= Data to examine =

========================

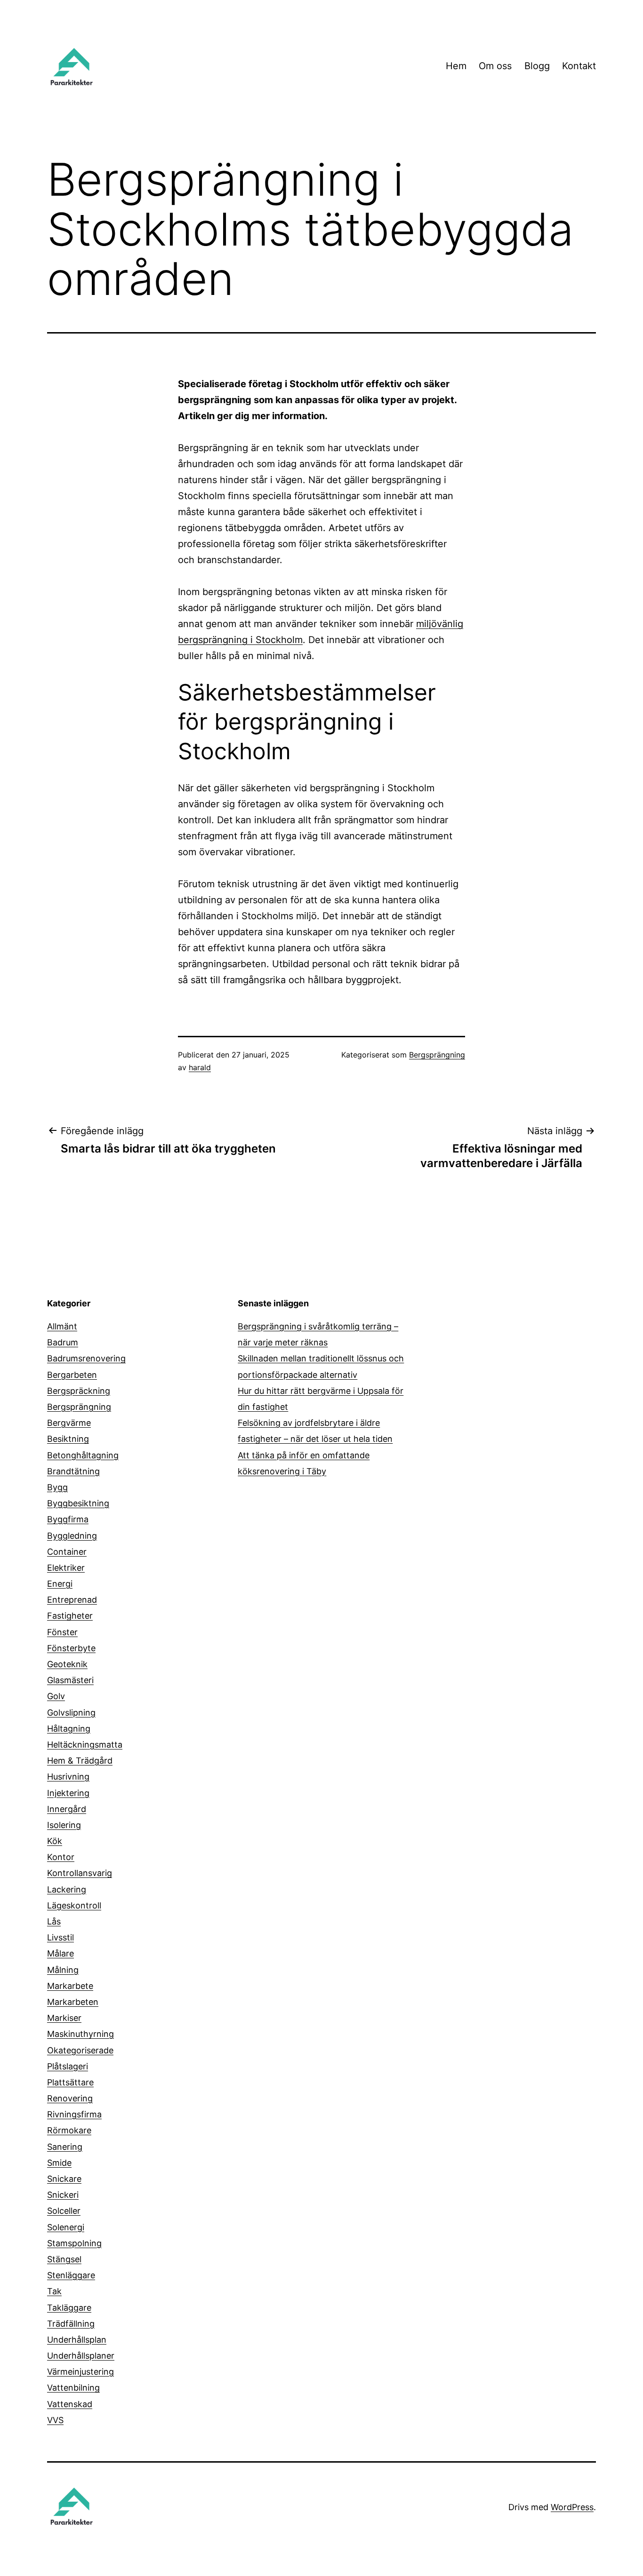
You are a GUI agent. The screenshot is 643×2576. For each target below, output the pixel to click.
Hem (456, 66)
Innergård (66, 1809)
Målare (60, 1953)
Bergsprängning (437, 1054)
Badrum (62, 1342)
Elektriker (66, 1568)
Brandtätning (73, 1471)
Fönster (62, 1632)
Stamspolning (74, 2243)
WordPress (572, 2507)
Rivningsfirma (74, 2114)
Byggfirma (67, 1519)
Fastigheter (70, 1616)
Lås (54, 1921)
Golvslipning (71, 1712)
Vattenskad (69, 2404)
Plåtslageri (67, 2066)
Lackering (66, 1889)
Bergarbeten (72, 1375)
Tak (54, 2291)
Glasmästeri (70, 1680)
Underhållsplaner (80, 2356)
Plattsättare (70, 2082)
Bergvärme (69, 1423)
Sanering (64, 2147)
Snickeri (63, 2195)
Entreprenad (72, 1600)
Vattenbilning (73, 2388)
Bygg (57, 1487)
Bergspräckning (78, 1391)
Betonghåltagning (83, 1455)
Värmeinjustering (80, 2372)
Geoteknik (67, 1664)
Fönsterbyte (71, 1648)
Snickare (64, 2179)
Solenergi (65, 2227)
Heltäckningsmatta (84, 1744)
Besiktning (68, 1439)
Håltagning (68, 1728)
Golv (56, 1696)
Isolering (64, 1825)
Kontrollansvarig (79, 1873)
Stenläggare (71, 2275)
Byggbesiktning (78, 1503)
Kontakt (579, 66)
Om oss (495, 66)
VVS (55, 2420)
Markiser (64, 2018)
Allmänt (62, 1326)
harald (200, 1067)
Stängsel (64, 2259)
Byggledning (72, 1536)
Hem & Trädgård (80, 1760)
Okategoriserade (80, 2050)
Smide (59, 2163)
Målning (63, 1970)
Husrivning (68, 1776)
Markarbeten (72, 2002)
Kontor (60, 1857)
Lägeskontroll (74, 1905)
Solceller (63, 2211)
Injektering (68, 1793)
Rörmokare (69, 2130)
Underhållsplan (76, 2340)
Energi (59, 1584)
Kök (54, 1841)
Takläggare (69, 2308)
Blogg (537, 66)
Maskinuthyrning (80, 2034)
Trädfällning (71, 2324)
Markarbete (70, 1986)
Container (67, 1552)
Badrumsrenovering (86, 1358)
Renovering (70, 2098)
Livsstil (60, 1937)
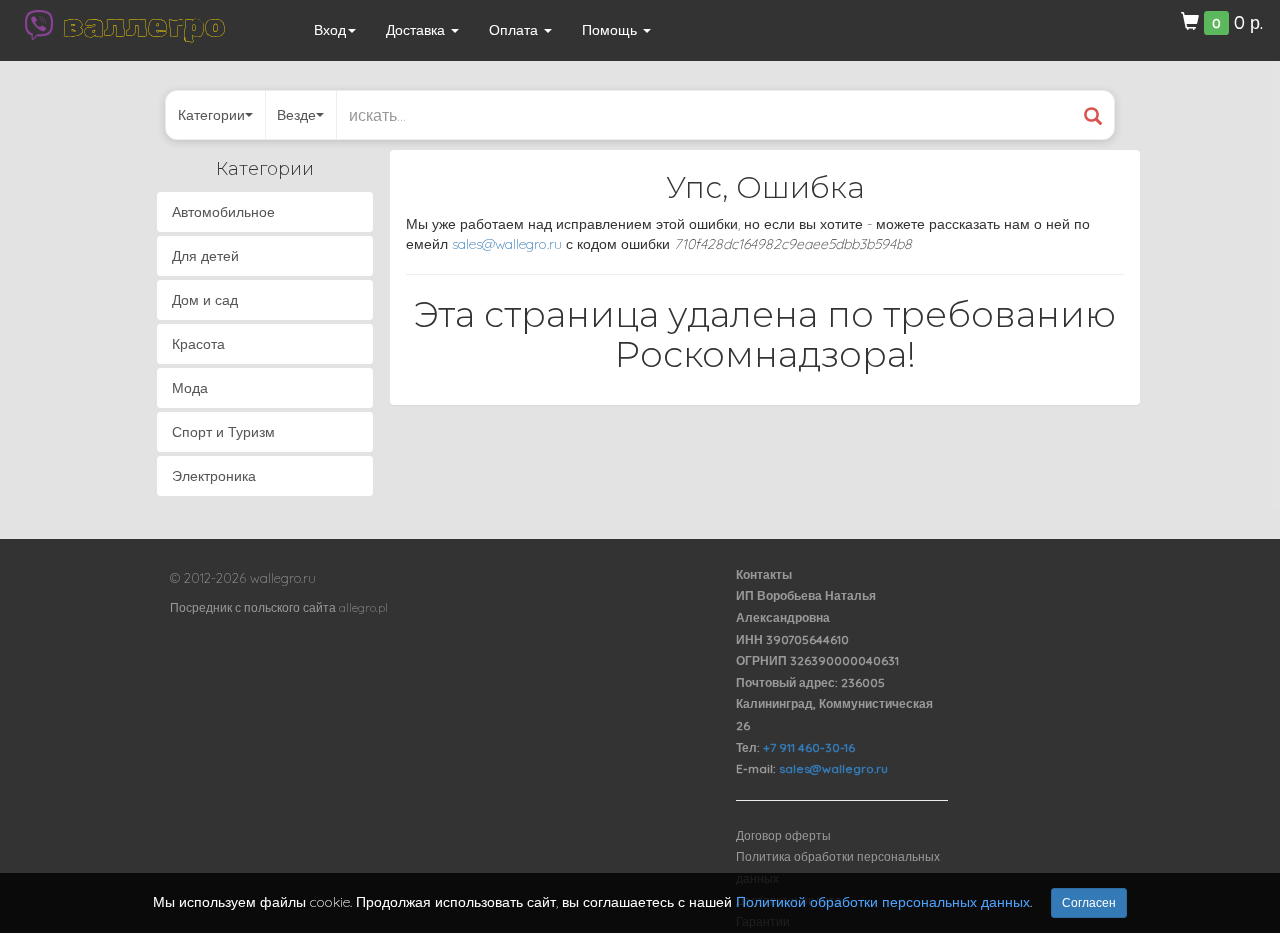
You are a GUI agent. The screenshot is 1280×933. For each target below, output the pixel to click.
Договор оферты (783, 835)
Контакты (764, 574)
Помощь (611, 30)
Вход (330, 30)
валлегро (144, 25)
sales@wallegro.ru (507, 244)
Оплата (515, 30)
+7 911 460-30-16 (809, 747)
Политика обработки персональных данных (838, 867)
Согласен (1089, 902)
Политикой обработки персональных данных (883, 902)
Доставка (417, 30)
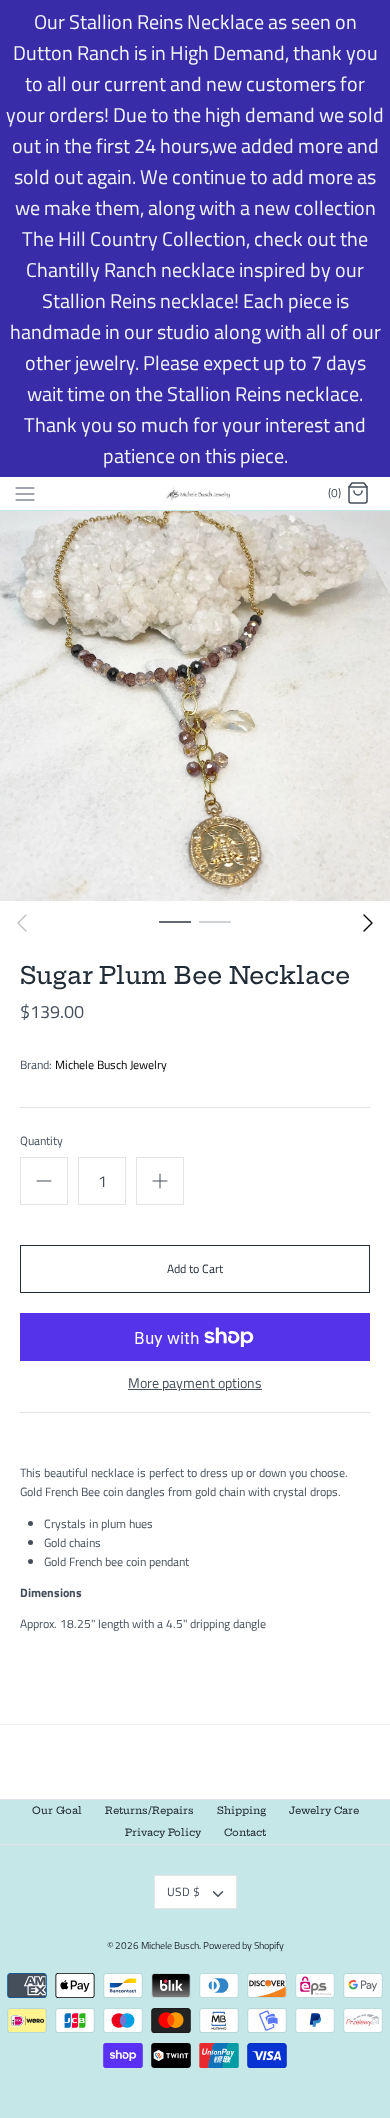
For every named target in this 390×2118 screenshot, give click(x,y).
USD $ (183, 1891)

========================

= Task to complete =
Identify and extract each line of the listing that contains "pixel".

= Answer to this problem =
You are a GUI agent. The screenshot is 643×2576. For each target below, output the pixel to click.
You are a GUI agent. The screenshot is 1280×933. For each target below, output the pixel to click.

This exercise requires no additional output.